Step Therapy Reform Act
General
Policy Number: GP-PI-002
Last Updated: May 3, 2022
The Step Therapy Reform Act is in effect starting on Jan. 1, 2022, for health benefit plans as defined in the Act.
The Step Therapy Reform Act allows health care providers to request a step therapy override exception, provides certain circumstances when a health care provider can override the step therapy protocol and establishes timelines for which an insurance company or pharmacy benefit manager must respond when a step therapy override exception request is submitted. The override exception process is in addition to any current appeals process.
Review Process
Except in the case of an urgent care request, a health carrier or utilization review organization shall decide to approve or deny a request for a step-therapy override exception within five calendar days after receipt of complete, clinically relevant written documentation supporting a step-therapy override exception.

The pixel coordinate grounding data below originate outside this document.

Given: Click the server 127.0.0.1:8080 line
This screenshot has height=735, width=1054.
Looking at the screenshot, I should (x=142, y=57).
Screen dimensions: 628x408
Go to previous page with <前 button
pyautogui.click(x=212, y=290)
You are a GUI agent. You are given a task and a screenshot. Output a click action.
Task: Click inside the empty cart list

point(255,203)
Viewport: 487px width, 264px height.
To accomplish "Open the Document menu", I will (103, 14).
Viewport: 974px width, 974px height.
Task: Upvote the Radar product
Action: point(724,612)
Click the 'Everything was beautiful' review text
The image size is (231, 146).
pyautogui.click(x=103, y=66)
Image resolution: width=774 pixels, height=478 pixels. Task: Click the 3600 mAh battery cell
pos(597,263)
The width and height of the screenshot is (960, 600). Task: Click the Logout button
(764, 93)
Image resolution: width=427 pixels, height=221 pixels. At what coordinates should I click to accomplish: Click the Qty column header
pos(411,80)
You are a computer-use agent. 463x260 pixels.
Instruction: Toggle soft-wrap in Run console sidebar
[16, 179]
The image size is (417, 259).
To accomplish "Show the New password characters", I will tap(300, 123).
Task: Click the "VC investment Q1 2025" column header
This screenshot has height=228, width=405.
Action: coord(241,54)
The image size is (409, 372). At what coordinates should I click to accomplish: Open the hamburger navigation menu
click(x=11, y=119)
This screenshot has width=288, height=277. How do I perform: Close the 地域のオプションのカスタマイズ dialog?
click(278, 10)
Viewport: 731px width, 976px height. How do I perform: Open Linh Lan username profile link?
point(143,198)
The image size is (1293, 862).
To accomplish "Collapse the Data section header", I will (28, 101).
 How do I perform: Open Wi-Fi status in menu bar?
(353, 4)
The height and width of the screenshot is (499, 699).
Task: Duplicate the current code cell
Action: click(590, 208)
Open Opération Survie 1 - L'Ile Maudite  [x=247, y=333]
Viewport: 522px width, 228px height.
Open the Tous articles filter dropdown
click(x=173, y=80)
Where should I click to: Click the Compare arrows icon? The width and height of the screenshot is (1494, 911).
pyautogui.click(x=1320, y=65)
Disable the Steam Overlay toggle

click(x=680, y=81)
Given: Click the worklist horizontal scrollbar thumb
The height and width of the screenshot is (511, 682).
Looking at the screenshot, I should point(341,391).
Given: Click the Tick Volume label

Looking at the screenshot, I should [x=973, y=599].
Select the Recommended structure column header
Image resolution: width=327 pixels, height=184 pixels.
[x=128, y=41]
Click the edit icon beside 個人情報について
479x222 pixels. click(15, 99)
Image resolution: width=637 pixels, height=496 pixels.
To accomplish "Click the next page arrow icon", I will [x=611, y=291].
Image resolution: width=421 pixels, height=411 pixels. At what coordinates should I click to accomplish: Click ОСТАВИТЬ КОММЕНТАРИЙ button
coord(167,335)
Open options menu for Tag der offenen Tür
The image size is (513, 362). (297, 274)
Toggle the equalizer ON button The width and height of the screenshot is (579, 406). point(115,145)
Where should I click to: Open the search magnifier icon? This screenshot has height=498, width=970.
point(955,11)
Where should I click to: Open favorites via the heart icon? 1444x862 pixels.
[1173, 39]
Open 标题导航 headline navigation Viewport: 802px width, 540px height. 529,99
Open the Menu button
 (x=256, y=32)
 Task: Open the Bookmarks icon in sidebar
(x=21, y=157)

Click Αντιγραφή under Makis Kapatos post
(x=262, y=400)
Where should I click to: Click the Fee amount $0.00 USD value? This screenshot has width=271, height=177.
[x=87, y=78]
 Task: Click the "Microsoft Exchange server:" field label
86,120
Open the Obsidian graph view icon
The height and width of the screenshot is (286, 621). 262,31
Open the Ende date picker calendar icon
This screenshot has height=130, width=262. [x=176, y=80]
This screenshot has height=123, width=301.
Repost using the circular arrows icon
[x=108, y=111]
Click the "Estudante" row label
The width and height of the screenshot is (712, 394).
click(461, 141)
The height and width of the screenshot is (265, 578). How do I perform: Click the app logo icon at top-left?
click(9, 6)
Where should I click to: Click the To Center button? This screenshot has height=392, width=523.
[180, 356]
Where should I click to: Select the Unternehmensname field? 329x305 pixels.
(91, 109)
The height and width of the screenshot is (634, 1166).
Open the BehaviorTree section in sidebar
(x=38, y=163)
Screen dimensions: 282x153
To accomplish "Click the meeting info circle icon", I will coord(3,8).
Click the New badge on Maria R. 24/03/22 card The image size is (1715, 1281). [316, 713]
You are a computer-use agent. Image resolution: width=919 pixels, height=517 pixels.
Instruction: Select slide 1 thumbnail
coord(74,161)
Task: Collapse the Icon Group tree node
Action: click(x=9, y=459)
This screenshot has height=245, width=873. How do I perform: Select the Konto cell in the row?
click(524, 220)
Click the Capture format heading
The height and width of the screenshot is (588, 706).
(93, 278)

In the case of an urgent care request, a health carrier or utilization review organization shall approve or deny a request for a step-therapy override exception within 72 hours after receipt of such documentation. If a request for a step-therapy override exception is incomplete or additional clinically relevant information is required, the health carrier or utilization review organization may request such information within the applicable time provided in this section. Once the information is submitted, the applicable time for approval or denial shall begin again. Per the Act, completed requests for a step-therapy override exception outside the indicated timeframe will be granted.
Rationale will be provided, and the current appeals processes will be followed, if an adverse benefit determination for a step-therapy override exception is determined. Please note, a prior authorization request is a separate process and review from a step therapy override exception request.